Desert pavement is a mantle of loose rocks lying atop a thick layer of fine soils. It is thought to form as windblown dust collects beneath exposed rocks. Combined with forces such as freezing and thawing, this dust ratchets pebbles and cobbles upward from beneath ground to cover a growing base of sediment. But geologist Katherine Leonard of Portland State University in Oregon wondered whether a much smaller scale operation, ant colonies, was contributing too. So she traveled to the Summer Lake dunes in southeastern Oregon, thick with colonies of Owyhee harvester ants (Pogonomyrmex owyheei). Their conical anthills are armored with pebbles of the same size and shape as those in surrounding desert pavement.
As the first step in determining whether ants contribute to desert pavement, Leonard demolished an anthill. Then she scattered the pebbles from the anthill around the former entrance and spray painted several patches of pebbles various colors to track where they were moved. To Leonard's surprise, painted pebbles accounted for less than 25% of the new hill that was built in 16 months. Instead, the ants dug fresh pebbles from the soil, probably while excavating their living quarters.
Leonard estimates that a single ant colony could accumulate enough pebbles in 2 years to cover a square meter with a 1-centimeter-thick layer of desert pavement. Wind and rain would take thousands of years to form an equivalent amount of pavement. So in the 8000 years the sand dunes have existed, Leonard reported 14 December at a meeting of the American Geophysical Union, ants could have supplied most of the pebbles that pave the desert dunes at Summer Lake. Small animals, wind, and other forces scatter the pebbles to create an even layer.

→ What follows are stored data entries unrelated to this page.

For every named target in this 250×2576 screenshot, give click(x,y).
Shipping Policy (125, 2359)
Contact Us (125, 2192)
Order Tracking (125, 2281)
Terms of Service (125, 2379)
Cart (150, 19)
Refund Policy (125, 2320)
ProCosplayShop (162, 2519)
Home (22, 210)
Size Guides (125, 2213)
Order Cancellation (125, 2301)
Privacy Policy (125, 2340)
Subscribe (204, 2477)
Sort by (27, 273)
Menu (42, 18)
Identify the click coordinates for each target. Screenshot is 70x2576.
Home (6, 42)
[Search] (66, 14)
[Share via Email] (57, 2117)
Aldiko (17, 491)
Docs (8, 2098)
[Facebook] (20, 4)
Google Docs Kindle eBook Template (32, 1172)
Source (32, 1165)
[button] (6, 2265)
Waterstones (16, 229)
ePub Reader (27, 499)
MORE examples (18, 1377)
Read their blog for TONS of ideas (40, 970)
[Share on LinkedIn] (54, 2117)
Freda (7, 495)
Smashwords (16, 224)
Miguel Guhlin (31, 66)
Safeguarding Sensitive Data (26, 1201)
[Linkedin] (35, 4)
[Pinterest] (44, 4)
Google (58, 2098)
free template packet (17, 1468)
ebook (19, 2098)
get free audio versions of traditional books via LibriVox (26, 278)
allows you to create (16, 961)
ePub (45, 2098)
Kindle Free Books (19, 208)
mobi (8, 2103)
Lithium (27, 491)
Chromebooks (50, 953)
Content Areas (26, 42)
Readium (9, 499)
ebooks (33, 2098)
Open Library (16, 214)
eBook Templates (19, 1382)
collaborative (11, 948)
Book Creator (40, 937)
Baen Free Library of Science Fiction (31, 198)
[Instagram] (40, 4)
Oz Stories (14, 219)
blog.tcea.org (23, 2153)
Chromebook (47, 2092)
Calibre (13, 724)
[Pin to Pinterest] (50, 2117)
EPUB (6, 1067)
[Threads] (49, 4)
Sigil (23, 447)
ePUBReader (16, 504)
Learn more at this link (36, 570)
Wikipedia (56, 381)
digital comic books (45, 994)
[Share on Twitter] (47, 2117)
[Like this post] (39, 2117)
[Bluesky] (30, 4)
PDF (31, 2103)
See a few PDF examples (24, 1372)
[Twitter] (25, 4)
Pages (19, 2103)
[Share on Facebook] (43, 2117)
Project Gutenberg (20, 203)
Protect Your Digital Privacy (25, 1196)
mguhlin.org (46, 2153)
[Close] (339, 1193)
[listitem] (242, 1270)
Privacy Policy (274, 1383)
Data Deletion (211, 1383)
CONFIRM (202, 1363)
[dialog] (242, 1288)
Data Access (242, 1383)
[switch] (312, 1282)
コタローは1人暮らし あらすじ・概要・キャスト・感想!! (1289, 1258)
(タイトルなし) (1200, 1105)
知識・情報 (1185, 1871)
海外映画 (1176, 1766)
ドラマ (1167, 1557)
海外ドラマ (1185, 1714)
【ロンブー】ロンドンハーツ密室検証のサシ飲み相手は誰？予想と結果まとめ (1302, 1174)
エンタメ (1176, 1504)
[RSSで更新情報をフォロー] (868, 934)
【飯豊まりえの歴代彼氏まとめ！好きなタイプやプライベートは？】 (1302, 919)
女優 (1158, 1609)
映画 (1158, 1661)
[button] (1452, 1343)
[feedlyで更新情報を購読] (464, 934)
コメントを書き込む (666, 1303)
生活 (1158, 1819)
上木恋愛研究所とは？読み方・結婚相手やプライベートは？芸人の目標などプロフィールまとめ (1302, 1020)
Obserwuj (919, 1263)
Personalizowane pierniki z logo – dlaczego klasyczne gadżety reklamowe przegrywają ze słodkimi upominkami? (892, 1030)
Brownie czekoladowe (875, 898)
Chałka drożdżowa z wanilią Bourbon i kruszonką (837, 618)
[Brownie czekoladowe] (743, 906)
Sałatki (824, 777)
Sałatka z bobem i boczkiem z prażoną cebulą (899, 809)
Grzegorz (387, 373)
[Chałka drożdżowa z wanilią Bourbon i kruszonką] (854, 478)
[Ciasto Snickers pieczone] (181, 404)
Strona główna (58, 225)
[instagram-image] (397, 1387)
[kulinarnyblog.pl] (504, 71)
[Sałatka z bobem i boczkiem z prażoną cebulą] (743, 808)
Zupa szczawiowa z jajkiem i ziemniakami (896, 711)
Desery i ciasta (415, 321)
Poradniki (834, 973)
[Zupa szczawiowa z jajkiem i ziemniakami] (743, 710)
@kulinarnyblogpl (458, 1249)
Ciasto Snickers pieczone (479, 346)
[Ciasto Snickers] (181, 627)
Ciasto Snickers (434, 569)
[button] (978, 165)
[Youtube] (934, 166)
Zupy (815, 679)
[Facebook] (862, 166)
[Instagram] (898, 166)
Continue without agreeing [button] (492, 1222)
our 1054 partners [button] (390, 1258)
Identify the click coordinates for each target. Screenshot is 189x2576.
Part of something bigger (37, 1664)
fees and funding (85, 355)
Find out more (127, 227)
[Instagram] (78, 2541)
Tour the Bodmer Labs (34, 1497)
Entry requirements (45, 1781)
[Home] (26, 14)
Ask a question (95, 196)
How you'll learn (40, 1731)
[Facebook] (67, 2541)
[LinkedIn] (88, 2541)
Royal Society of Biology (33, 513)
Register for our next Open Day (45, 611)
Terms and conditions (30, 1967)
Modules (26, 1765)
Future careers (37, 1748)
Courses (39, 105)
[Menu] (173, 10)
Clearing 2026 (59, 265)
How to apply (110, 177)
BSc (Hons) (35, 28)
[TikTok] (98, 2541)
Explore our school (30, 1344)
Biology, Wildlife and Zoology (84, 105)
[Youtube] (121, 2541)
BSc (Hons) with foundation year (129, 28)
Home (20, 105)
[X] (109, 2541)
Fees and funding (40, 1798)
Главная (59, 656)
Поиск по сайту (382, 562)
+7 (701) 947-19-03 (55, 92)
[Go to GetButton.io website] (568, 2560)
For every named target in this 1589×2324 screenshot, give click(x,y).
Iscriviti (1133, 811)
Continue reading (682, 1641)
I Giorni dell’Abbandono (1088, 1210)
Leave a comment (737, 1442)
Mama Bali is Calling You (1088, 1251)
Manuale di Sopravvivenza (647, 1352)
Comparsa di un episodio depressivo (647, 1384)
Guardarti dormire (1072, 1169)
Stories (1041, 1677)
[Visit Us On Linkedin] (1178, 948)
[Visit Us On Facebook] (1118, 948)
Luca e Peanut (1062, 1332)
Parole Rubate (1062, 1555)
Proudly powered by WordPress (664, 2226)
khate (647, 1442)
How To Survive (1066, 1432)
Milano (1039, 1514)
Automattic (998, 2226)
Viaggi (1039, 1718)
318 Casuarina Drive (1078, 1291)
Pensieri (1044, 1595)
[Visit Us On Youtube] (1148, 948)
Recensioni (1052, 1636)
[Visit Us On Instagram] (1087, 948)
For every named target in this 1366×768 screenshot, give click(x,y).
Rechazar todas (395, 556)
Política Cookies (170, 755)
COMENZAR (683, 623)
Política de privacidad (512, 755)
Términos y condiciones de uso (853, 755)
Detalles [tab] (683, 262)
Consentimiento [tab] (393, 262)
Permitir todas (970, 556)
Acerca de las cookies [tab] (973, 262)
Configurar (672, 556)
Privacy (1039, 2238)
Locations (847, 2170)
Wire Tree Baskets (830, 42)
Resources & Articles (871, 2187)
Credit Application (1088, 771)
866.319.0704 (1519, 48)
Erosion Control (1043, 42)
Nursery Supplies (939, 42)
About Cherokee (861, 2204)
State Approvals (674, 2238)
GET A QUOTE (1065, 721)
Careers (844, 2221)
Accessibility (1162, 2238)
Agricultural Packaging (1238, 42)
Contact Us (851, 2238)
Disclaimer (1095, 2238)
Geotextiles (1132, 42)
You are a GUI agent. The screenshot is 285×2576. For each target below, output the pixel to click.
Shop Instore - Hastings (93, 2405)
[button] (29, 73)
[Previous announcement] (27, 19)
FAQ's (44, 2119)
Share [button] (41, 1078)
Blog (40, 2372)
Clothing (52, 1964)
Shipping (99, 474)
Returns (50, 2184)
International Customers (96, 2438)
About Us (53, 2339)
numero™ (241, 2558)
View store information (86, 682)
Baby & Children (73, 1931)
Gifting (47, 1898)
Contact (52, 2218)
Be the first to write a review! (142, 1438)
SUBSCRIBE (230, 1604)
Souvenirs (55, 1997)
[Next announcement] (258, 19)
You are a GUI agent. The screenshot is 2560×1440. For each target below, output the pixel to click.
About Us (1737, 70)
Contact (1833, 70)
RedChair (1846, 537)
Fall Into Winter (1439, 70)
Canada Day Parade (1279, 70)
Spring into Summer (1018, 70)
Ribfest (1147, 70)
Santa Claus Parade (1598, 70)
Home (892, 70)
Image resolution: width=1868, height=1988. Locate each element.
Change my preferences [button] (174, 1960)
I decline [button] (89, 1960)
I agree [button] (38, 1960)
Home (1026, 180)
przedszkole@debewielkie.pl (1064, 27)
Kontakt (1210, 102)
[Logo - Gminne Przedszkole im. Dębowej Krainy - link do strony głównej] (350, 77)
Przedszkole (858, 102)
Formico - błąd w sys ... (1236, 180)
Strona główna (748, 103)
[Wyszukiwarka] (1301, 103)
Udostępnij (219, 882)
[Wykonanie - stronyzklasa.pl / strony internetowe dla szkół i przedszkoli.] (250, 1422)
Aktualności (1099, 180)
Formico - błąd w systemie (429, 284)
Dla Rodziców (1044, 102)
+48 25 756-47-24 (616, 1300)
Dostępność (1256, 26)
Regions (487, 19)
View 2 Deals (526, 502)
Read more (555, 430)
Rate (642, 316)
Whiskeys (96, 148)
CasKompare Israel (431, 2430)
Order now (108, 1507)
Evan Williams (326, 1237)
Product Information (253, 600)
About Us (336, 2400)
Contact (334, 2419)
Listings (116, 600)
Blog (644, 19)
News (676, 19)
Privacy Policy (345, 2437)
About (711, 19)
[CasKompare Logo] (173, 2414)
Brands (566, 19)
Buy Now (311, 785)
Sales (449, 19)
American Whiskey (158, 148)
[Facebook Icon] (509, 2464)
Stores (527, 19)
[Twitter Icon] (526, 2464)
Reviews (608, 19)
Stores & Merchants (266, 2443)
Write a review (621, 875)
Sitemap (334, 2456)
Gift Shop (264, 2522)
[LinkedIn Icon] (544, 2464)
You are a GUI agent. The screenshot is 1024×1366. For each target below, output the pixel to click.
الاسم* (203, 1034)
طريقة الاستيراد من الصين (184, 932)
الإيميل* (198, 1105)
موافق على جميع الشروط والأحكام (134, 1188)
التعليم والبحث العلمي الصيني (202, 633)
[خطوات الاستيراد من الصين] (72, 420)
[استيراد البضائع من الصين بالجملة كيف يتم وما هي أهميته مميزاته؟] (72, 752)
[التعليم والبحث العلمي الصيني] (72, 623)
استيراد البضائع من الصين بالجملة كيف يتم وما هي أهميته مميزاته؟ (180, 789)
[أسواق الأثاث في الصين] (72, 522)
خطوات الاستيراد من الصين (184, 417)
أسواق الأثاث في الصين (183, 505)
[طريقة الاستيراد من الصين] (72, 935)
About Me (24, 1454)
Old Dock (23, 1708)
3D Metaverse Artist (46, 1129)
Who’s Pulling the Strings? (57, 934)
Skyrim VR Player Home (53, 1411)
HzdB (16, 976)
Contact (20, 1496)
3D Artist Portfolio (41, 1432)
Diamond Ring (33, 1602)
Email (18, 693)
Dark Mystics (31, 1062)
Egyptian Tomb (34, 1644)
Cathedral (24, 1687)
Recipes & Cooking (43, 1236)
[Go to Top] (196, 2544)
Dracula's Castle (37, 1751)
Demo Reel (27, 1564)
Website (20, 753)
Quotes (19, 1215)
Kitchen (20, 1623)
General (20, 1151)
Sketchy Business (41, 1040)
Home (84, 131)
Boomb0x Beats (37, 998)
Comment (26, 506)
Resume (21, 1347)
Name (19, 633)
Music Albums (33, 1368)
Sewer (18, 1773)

"[Leonard's theory] is a wonderful idea that is in no way related to the original theory" of how desert pavements form, says Robert Anderson, a geologist at the University of California, Santa Cruz. Animals could explain the surfaces found in several western U.S. deserts, he explains. "From a plane, a good chunk of the Great Basin looks like it's got chicken pox," Anderson says. "And the pocks are anthills."